Escreva a continuação do texto sobre as regras que desqualificam filmes, começando logo após a última frase.

-- Texto extraído --
:::

Outra regra ultrapassada que não corresponde ao cinema globalizado de hoje consiste na obrigação de empregar atores nascidos no país da origem do filme em papéis-chaves na trama (além de ter que falar o idioma local). Pela Albânia, o filme de Joshua Marston (diretor de Maria Cheia de Graça, 2004), Forgiveness foi desqualificado por não cumprir essa regra. Enquanto que o filme de Angelina Jolie, In the Land of Blood and Honey, não pôde concorrer por se tratar de uma produção americana, mesmo tendo empregrado atores da hoje extinta Iugoslávia.

:::

-- Dados registrados --
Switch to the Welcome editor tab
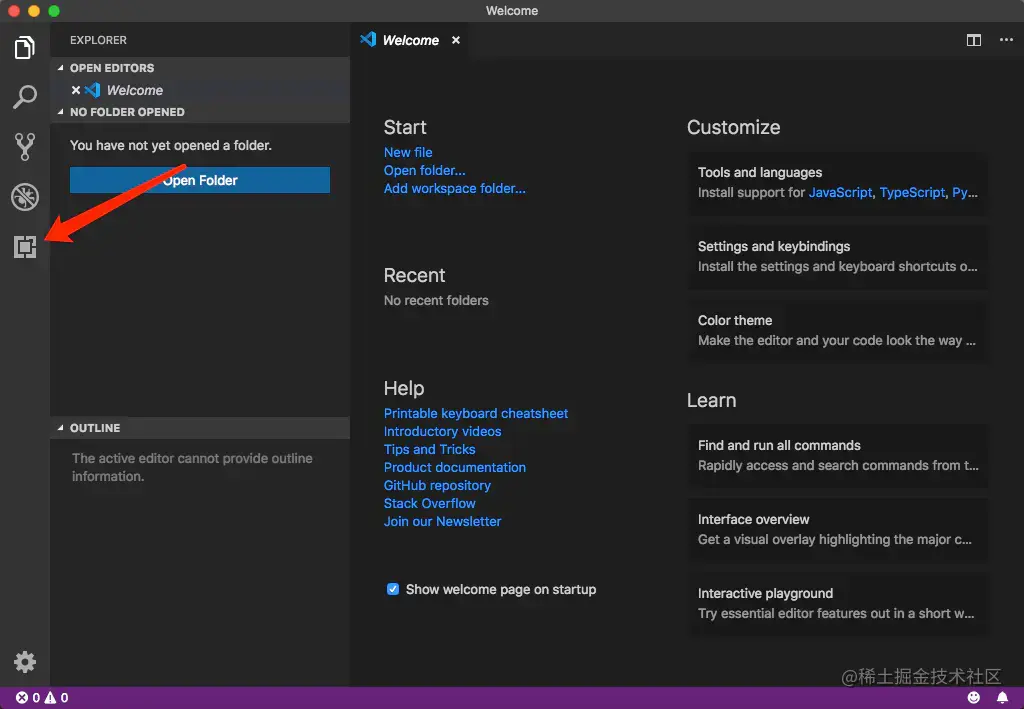Image resolution: width=1024 pixels, height=709 pixels. point(410,40)
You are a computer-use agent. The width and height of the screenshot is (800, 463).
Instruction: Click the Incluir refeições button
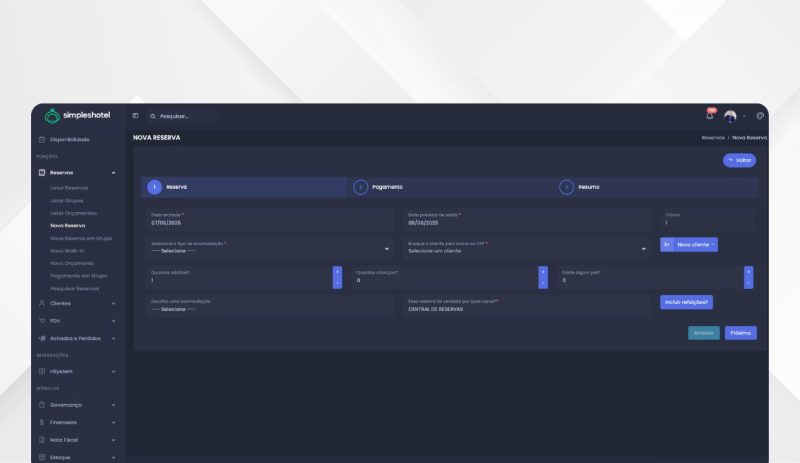tap(686, 302)
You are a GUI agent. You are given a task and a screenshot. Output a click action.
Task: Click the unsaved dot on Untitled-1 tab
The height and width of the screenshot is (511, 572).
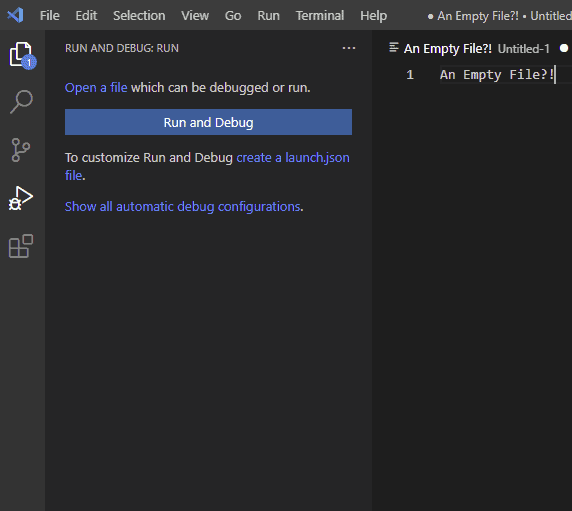564,48
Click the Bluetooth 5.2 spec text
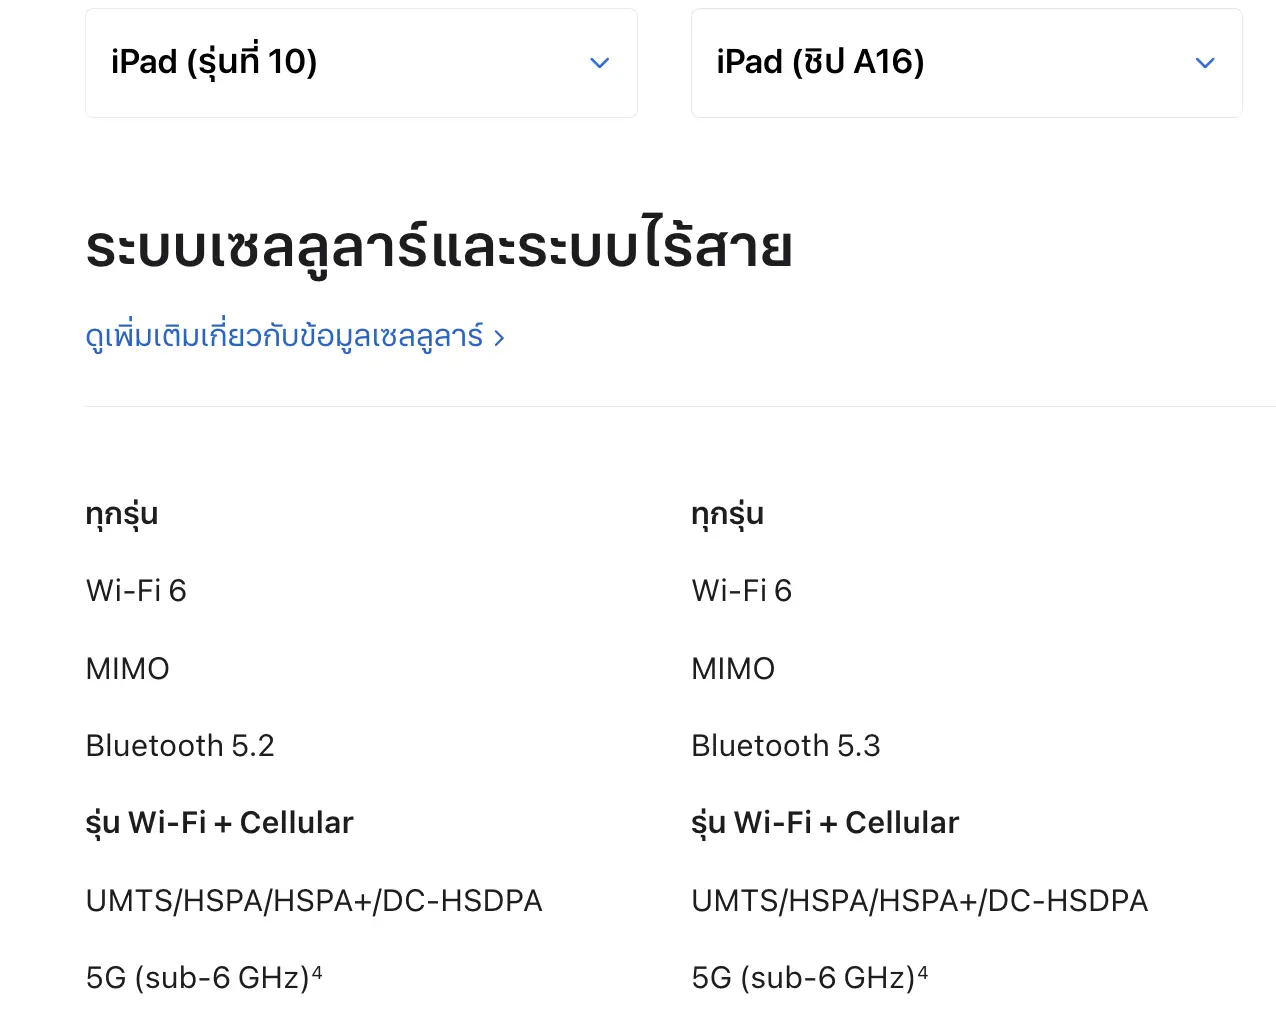The height and width of the screenshot is (1014, 1276). click(x=180, y=746)
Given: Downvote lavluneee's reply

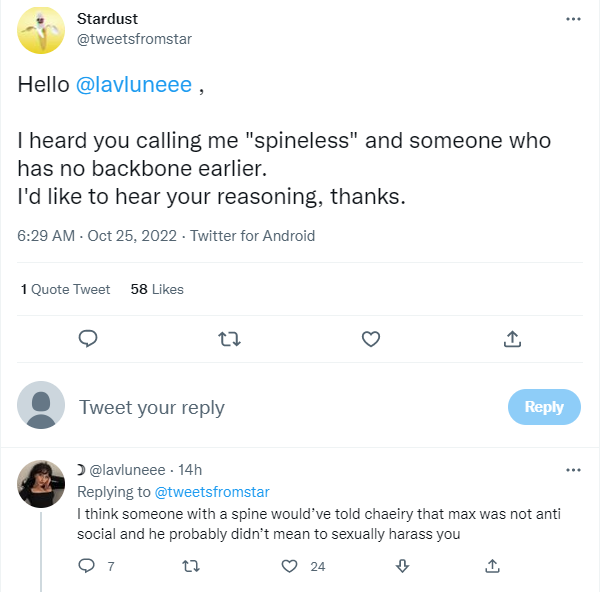Looking at the screenshot, I should (402, 566).
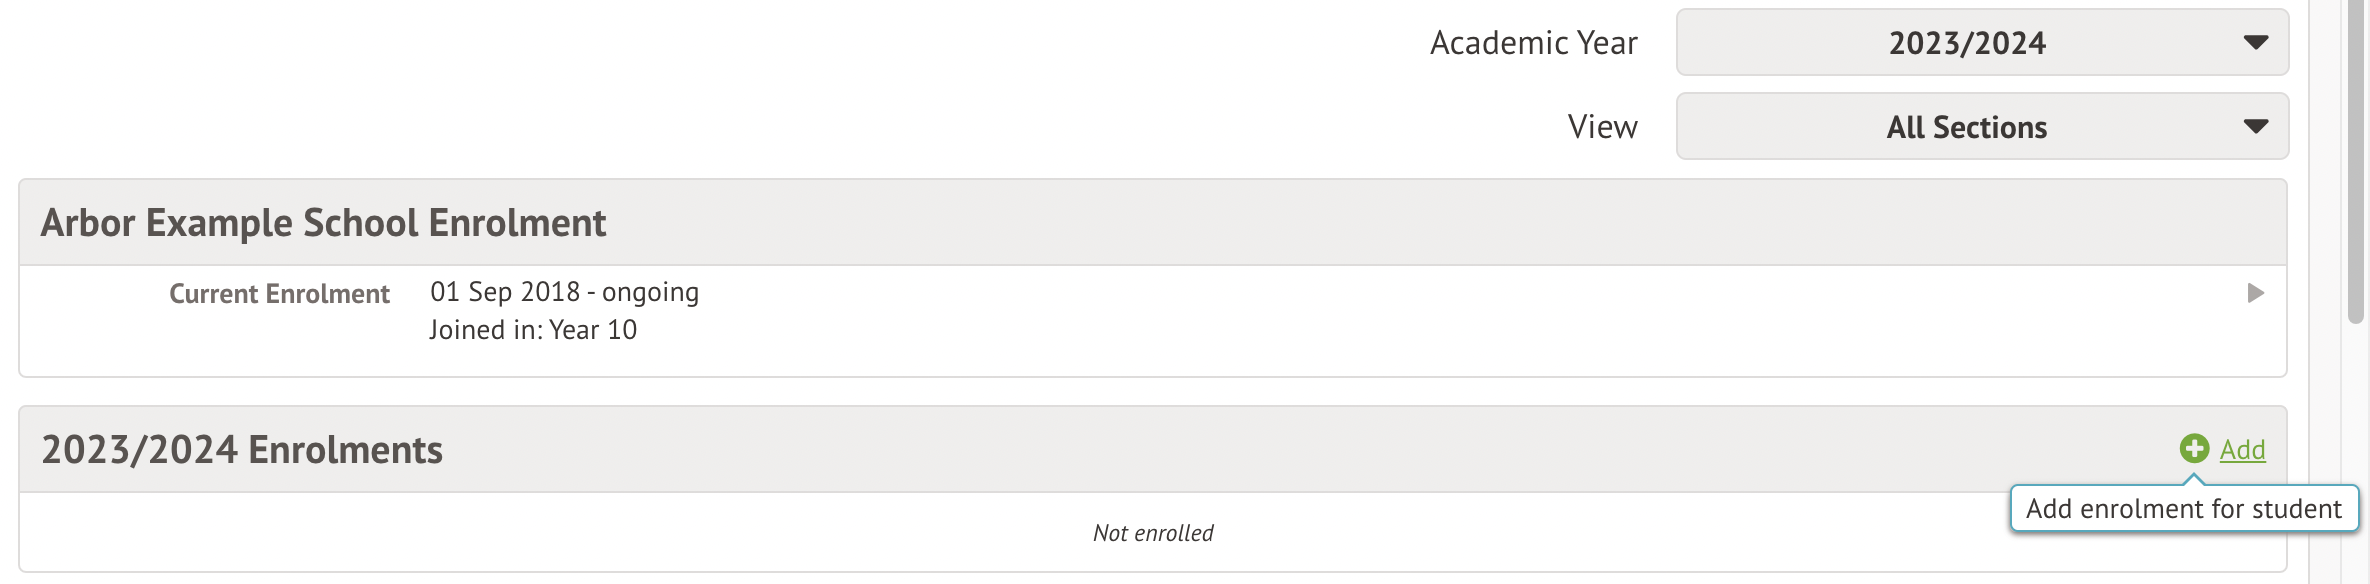The width and height of the screenshot is (2370, 584).
Task: Select the 'Joined in: Year 10' line
Action: point(533,330)
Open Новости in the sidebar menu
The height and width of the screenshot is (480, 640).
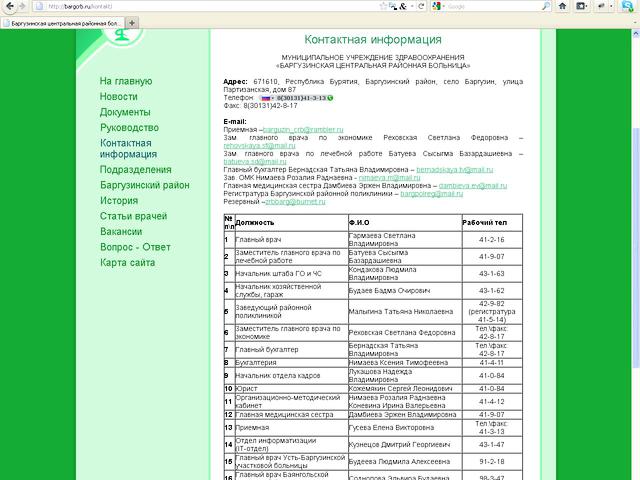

:::

-- Resposta escrita --
Ainda falta outro grande absurdo. Ok, foram selecionados os 63 filmes do mundo este ano para tentar conquistar uma famigerada vaga na categoria. E agora? Quem vai poder votar nesses filmes e eliminar 58 trabalhos? Existe algo chamado Academy’s foreign-language selection committee (Comitê de Seleção de Filme Estrangeiro da Academia), composta por membros preparados para ficar com o traseiro quadrado de tanto assistir filmes. Eles são divididos em grupos de 4 cores e cada membro deve ver pelo menos 80% dos filmes de seu grupo. Mas, como todos sabem, quem consegue tempo pra assistir a tantos filmes? Sim, chamem membros já no conforto da aposentadoria que não querem mais ficar em casa vendo a mulher reclamar! A lotação dessas sessões de filmes estrangeiros deve se assemelhar àquelas que ocorrem em asilos em que as enfermeiras ligam pra sossegar os agitados. Cerca de 300 (heróicos) membros conseguem assistir a todos os filmes e votar numa escala de 7 a 10, criando uma média para a seleção, o que significa que se 10 ou 100 pessoas virem um filme, é a média desses 300 membros que conta.

“Hooray! Vou eliminar 58 filmes!”. Perdoem-me se imagino 300 Srs. Fredericksens na sala de cinema.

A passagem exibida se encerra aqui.